Finally, “The Alamo”, or as it’s more commonly know “The Astor Place Cube” is back where it belongs! Even the building at 51 Astor Place is over the moon:
I’m just a complex trapezoidal rhombohedron, standing in front of a #cube, asking it to love me.
— 51 Astor Place (@51deathstar) November 2, 2016
This popular work of public art was conceived by artist Tony Rosenthal in 1967 and has been a meeting point for people in the East Village ever since… but is that the only reason we miss it… because we gather there?
In the fall of 2014 the Cube was removed for cleaning and to ease the addition of seating and the creation of pedestrian plazas. As work came close to an end many of us have felt that it’s been the missing piece of the Astor Place puzzle.
Several times over the summer we heard reports of the cubes return, first in June, then in August. We waited with baited breath… but alas, nothing… maybe maybe it’s absence has made us miss it that little bit more. Especially with the false starts we’ve endured over the last four months.

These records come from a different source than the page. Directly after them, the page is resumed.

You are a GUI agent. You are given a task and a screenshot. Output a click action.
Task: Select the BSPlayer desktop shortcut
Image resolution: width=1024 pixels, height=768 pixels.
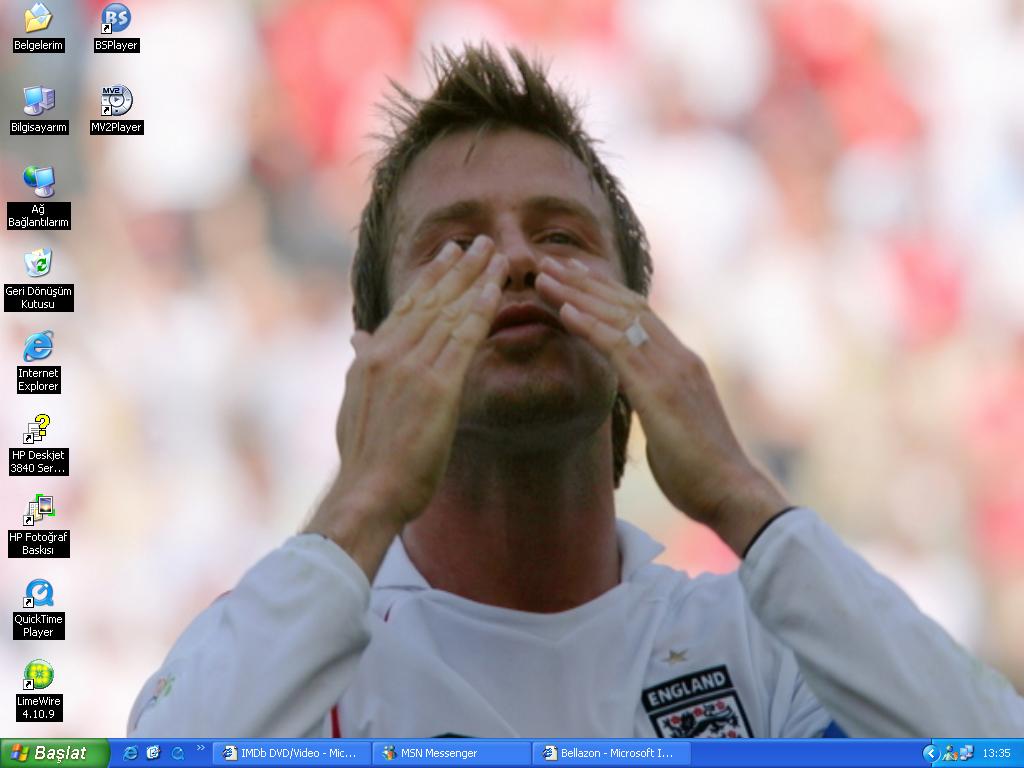[116, 18]
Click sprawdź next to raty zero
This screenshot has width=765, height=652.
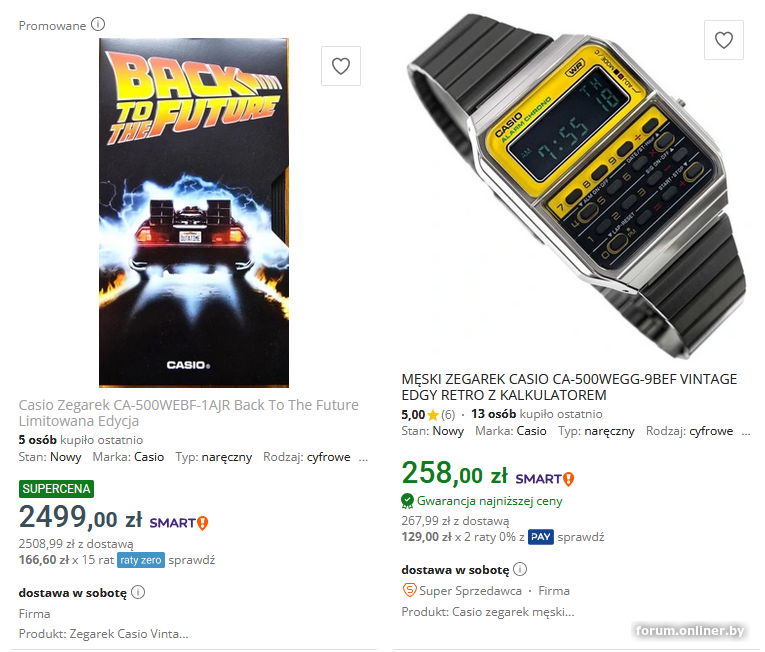click(x=192, y=560)
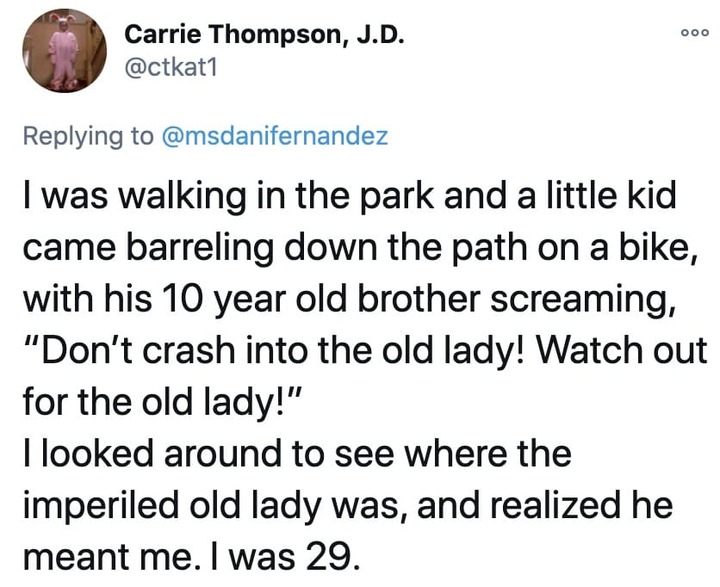Open the three-dot more options menu
The width and height of the screenshot is (720, 587).
(x=695, y=33)
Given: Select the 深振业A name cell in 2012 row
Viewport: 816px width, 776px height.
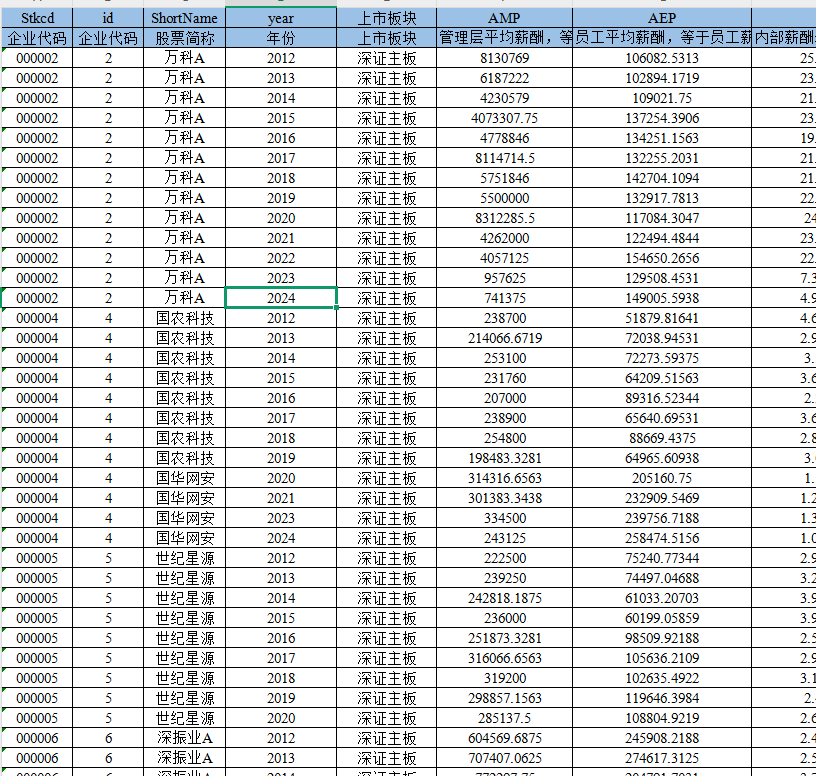Looking at the screenshot, I should click(x=184, y=738).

The truth is, our cube is iconic. It’s at once at home and alien in its environment, it almost embodies how many of us feel about being a New Yorker.
It’s had a girlfriend:
It’s been covered in wool:
It’s been pranked:
…and imitated
This #halloweekend has been great, but the best costume still goes to the spinning Alamo Cube of 2015….Happy Halloween!!! pic.twitter.com/XtWZaFevwR
— Astor Place NYC (@AstorPlaceNYC) October 31, 2016
…but it has endured. and perhaps THAT, is why we love it so much. Welcome back.